→ INSTRUÇÕES DE TRABALHO
Cite literalmente o trecho do texto sobre o monumento a Carlos Gomes que se inicia com as palavras "Sinfonia em bronze" e termina em "paulista em homenageá-lo.".

→ TEXTO DO EXERCÍCIO
-------------------------
Monumento a Carlos Gomes

Sinfonia em bronze no Anhangabaú

Marina Brandão.

Localizado ao lado do Teatro Municipal, o monumento a Carlos Gomes é um conjunto escultórico, composto por peças de bronze e mármore, que se une à escadaria da Praça Ramos e à Fonte dos Desejos. A obra, em homenagem ao compositor campinense Antonio Carlos Gomes (1836-1895), fez parte da profusão de obras instaladas na cidade para as comemorações do centenário da independência do país. Inaugurado em 12 de outubro de 1922, o monumento foi parcialmente financiado pela colônia italiana em São Paulo, incluindo personalidades como Francisco Matarazzo na comissão executiva para sua implantação. Carlos Gomes passou parte de sua vida morando na Itália e foi o primeiro brasileiro a ter suas obras apresentadas no Teatro alla Scala, em Milão. Essa forte relação do compositor com o país motivou o interesse da comunidade italiana paulista em homenageá-lo.
-------------------------
→ MATERIAL COLETADO
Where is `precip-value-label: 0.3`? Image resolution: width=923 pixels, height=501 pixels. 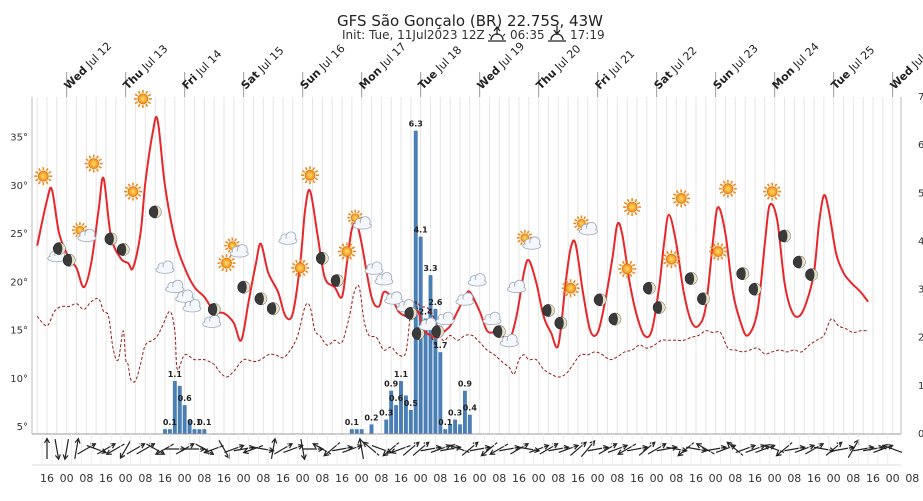 precip-value-label: 0.3 is located at coordinates (386, 414).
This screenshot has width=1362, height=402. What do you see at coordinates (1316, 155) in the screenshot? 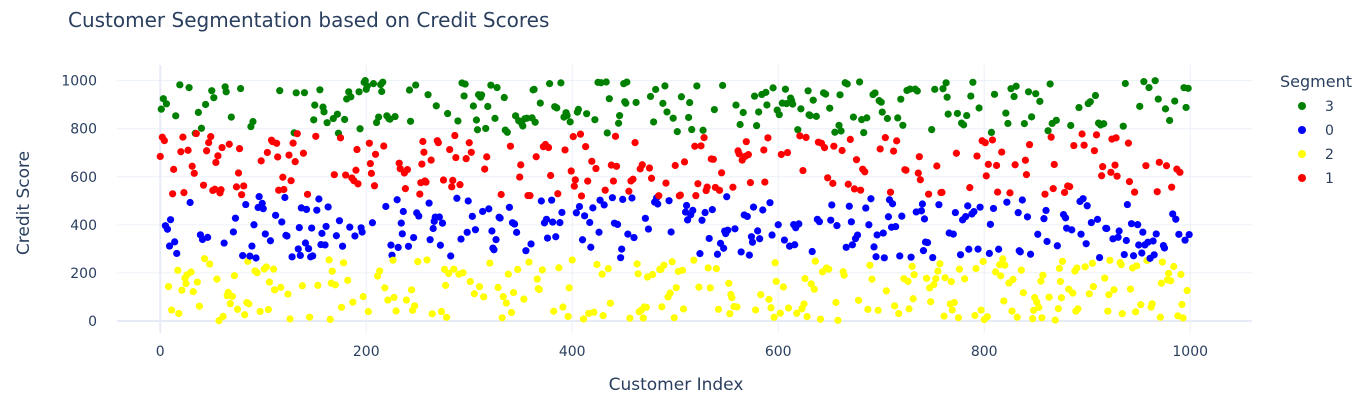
-------------------------
→ RESULTADO
Sinfonia em bronze no Anhangabaú

Marina Brandão.

Localizado ao lado do Teatro Municipal, o monumento a Carlos Gomes é um conjunto escultórico, composto por peças de bronze e mármore, que se une à escadaria da Praça Ramos e à Fonte dos Desejos. A obra, em homenagem ao compositor campinense Antonio Carlos Gomes (1836-1895), fez parte da profusão de obras instaladas na cidade para as comemorações do centenário da independência do país. Inaugurado em 12 de outubro de 1922, o monumento foi parcialmente financiado pela colônia italiana em São Paulo, incluindo personalidades como Francisco Matarazzo na comissão executiva para sua implantação. Carlos Gomes passou parte de sua vida morando na Itália e foi o primeiro brasileiro a ter suas obras apresentadas no Teatro alla Scala, em Milão. Essa forte relação do compositor com o país motivou o interesse da comunidade italiana paulista em homenageá-lo.